▸ **Given entries**
::::::::::

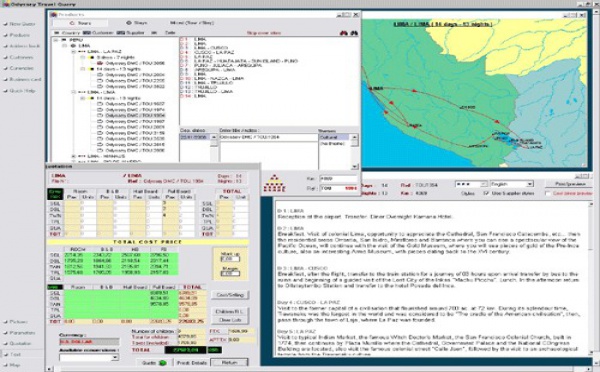Open the Available conversions dropdown
Viewport: 600px width, 372px height.
[89, 357]
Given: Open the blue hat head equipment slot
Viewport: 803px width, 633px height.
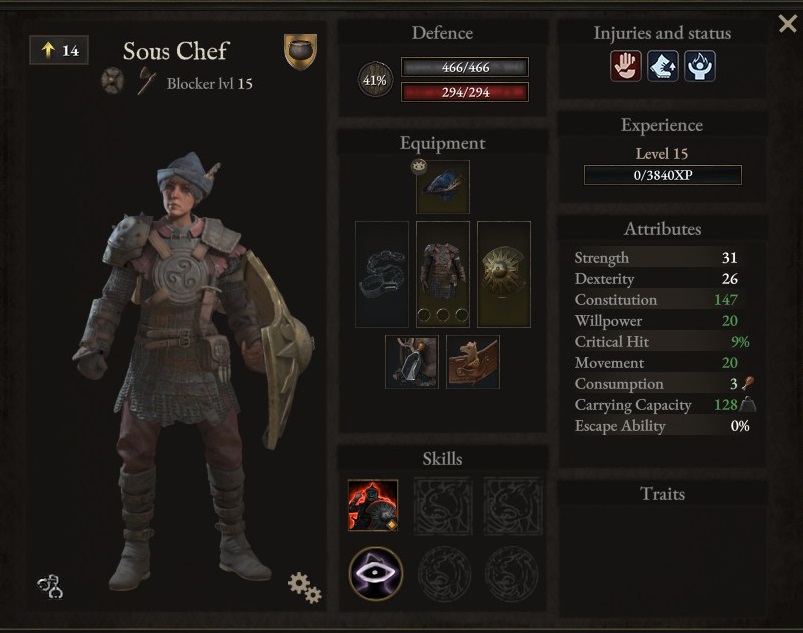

::::::::::

The lines from the one containing "Given: Open the blue hat head equipment slot" through the last line of the data above are to be transcribed exactly, both included, with all pictures left out.

Given: Open the blue hat head equipment slot
Viewport: 803px width, 633px height.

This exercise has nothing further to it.